REQUIRED ACTION: One part of the entries below is wanted: the lines from the one containing "Face Painting (832, 296)" through the one containing "Gold (52, 143)". Write those out exactly and nothing else.

++++++

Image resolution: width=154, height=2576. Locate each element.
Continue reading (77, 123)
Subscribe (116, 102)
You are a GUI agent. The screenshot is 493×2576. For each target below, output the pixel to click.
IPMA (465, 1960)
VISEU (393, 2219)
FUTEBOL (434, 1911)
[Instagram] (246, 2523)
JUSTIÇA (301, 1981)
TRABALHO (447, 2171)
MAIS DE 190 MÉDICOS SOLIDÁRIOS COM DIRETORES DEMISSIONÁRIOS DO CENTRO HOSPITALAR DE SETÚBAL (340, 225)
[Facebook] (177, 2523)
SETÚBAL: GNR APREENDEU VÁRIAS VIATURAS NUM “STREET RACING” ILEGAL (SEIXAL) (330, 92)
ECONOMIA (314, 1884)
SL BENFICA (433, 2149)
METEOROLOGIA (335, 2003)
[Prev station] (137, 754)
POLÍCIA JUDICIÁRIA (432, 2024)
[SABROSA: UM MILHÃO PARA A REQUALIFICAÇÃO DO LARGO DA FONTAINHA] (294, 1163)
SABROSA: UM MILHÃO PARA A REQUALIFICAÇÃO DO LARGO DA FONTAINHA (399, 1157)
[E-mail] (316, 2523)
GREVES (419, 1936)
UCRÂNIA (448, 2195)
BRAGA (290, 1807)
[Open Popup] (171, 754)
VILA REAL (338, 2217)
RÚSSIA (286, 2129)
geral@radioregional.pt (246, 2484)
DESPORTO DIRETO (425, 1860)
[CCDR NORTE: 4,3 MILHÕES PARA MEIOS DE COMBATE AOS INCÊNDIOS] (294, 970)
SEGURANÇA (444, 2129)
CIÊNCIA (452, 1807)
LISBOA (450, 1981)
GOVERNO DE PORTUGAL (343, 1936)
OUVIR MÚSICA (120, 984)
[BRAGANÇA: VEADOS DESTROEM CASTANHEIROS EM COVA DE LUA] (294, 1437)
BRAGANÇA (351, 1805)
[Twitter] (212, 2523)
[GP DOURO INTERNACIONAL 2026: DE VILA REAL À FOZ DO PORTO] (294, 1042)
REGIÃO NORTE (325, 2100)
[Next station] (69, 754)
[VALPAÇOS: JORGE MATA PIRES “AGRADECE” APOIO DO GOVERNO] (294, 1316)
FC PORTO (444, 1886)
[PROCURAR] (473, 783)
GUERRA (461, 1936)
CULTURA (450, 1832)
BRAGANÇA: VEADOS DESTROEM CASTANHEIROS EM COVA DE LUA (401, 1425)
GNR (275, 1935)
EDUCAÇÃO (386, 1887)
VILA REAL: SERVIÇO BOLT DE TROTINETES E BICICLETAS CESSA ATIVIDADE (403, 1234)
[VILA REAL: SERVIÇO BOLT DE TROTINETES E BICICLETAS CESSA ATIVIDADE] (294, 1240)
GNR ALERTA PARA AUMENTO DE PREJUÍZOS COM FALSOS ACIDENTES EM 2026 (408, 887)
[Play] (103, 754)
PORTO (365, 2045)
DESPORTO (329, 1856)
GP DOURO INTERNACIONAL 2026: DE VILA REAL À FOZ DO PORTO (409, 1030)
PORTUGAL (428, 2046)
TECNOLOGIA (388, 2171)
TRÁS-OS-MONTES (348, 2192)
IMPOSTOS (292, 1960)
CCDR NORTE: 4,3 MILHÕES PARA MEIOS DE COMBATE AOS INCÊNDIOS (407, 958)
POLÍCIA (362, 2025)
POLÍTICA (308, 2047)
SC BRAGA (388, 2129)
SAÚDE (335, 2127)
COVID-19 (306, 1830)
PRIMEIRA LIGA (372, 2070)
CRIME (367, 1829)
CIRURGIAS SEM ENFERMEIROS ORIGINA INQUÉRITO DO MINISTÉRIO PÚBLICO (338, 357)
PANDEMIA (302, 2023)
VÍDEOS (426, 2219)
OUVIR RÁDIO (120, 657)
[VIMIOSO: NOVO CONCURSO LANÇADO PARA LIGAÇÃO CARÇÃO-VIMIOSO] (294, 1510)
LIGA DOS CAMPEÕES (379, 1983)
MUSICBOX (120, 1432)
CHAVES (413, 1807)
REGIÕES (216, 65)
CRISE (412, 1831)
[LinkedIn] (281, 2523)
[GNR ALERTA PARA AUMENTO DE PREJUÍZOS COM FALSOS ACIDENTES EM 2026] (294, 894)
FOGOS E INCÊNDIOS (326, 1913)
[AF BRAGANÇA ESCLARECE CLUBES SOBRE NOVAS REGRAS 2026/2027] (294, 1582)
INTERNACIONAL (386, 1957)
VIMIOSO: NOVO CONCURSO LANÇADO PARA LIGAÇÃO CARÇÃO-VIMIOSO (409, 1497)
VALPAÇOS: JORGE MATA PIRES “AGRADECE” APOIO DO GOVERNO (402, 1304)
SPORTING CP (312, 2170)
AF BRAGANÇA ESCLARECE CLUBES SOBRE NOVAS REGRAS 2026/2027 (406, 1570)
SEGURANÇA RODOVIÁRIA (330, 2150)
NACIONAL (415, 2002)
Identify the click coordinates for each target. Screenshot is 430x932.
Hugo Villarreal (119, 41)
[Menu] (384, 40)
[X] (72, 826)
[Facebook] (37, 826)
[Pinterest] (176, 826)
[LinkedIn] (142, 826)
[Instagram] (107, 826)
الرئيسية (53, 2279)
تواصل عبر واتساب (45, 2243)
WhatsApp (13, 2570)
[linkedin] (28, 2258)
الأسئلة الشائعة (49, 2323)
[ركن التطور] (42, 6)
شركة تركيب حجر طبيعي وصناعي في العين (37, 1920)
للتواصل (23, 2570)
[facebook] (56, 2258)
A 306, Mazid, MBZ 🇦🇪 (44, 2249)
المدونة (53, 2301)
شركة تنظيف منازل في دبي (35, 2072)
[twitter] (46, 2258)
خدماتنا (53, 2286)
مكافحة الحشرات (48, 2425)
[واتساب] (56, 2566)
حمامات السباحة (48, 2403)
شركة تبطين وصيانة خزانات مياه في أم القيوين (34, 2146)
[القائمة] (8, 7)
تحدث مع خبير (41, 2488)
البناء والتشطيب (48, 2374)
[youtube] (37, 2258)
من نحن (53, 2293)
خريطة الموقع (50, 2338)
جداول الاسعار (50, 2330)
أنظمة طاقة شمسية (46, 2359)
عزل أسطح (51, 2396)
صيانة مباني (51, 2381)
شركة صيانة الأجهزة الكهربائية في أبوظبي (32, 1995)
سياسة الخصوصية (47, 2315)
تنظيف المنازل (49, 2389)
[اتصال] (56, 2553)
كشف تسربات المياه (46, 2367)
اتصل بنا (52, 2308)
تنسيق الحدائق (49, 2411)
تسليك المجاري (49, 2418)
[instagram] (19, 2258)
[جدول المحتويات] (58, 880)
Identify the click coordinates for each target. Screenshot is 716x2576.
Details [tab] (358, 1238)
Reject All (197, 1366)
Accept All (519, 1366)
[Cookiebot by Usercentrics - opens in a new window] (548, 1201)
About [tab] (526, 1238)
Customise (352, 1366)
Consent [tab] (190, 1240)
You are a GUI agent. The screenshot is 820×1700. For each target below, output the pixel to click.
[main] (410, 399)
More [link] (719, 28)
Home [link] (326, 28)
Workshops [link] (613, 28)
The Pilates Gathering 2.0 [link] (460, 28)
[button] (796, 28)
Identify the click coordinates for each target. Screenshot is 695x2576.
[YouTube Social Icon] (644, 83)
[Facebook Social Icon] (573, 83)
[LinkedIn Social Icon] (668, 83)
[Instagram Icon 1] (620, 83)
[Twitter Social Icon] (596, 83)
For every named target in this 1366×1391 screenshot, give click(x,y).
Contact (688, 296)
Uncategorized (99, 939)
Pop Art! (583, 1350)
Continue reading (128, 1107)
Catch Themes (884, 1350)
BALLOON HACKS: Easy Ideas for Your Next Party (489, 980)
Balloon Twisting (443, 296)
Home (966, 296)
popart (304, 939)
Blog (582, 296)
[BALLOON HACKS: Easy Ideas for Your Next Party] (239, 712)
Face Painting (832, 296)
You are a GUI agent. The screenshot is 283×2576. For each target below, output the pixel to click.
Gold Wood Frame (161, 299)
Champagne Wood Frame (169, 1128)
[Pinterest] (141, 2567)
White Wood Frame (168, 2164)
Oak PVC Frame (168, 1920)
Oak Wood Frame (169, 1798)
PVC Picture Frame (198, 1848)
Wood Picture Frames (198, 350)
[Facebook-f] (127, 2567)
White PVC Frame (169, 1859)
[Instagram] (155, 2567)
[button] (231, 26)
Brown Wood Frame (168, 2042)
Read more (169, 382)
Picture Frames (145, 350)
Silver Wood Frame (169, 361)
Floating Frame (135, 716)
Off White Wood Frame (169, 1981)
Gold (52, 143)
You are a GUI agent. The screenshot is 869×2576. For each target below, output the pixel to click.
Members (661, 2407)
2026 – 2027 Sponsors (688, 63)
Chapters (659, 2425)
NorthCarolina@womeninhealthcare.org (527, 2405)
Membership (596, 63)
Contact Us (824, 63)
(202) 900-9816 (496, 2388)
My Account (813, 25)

++++++

EXERCISE OUTPUT:
Face Painting (832, 296)
You are a GUI agent. The screenshot is 283×2576. For each target below, output the pixel to click.
Gold Wood Frame (161, 299)
Champagne Wood Frame (169, 1128)
[Pinterest] (141, 2567)
White Wood Frame (168, 2164)
Oak PVC Frame (168, 1920)
Oak Wood Frame (169, 1798)
PVC Picture Frame (198, 1848)
Wood Picture Frames (198, 350)
[Facebook-f] (127, 2567)
White PVC Frame (169, 1859)
[Instagram] (155, 2567)
[button] (231, 26)
Brown Wood Frame (168, 2042)
Read more (169, 382)
Picture Frames (145, 350)
Silver Wood Frame (169, 361)
Floating Frame (135, 716)
Off White Wood Frame (169, 1981)
Gold (52, 143)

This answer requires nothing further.